§ **DIRECTIONS**
Reproduce the text of the records below word for word, leaving out the pictures.

......

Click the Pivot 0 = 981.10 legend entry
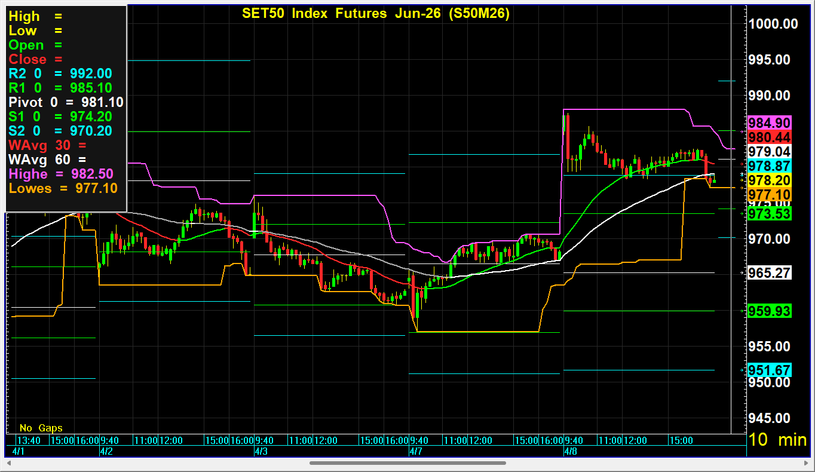Screen dimensions: 815x472 pos(66,102)
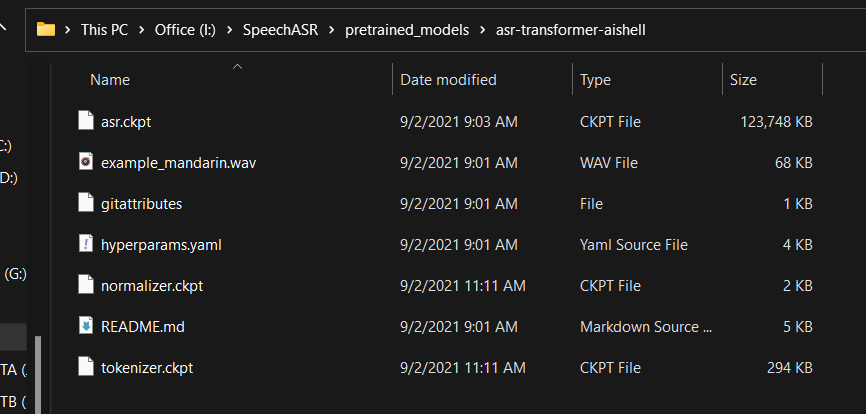Select the README.md markdown file icon
Screen dimensions: 866x414
coord(86,326)
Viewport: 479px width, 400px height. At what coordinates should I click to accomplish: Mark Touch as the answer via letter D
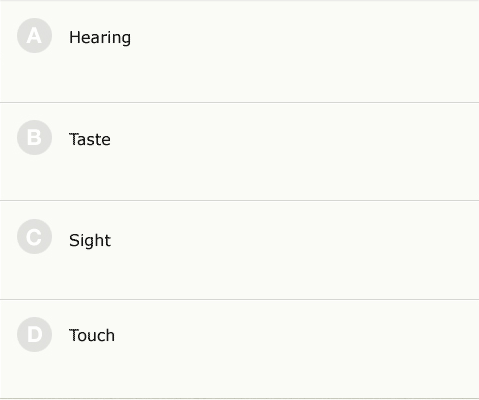click(x=34, y=334)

......

§ **EXERCISE RESPONSE**
Click the Pivot 0 = 981.10 legend entry
Screen dimensions: 815x472 pos(66,102)
Select the README.md markdown file icon
Screen dimensions: 866x414
coord(86,326)
Viewport: 479px width, 400px height. At what coordinates should I click to accomplish: Mark Touch as the answer via letter D
click(x=34, y=334)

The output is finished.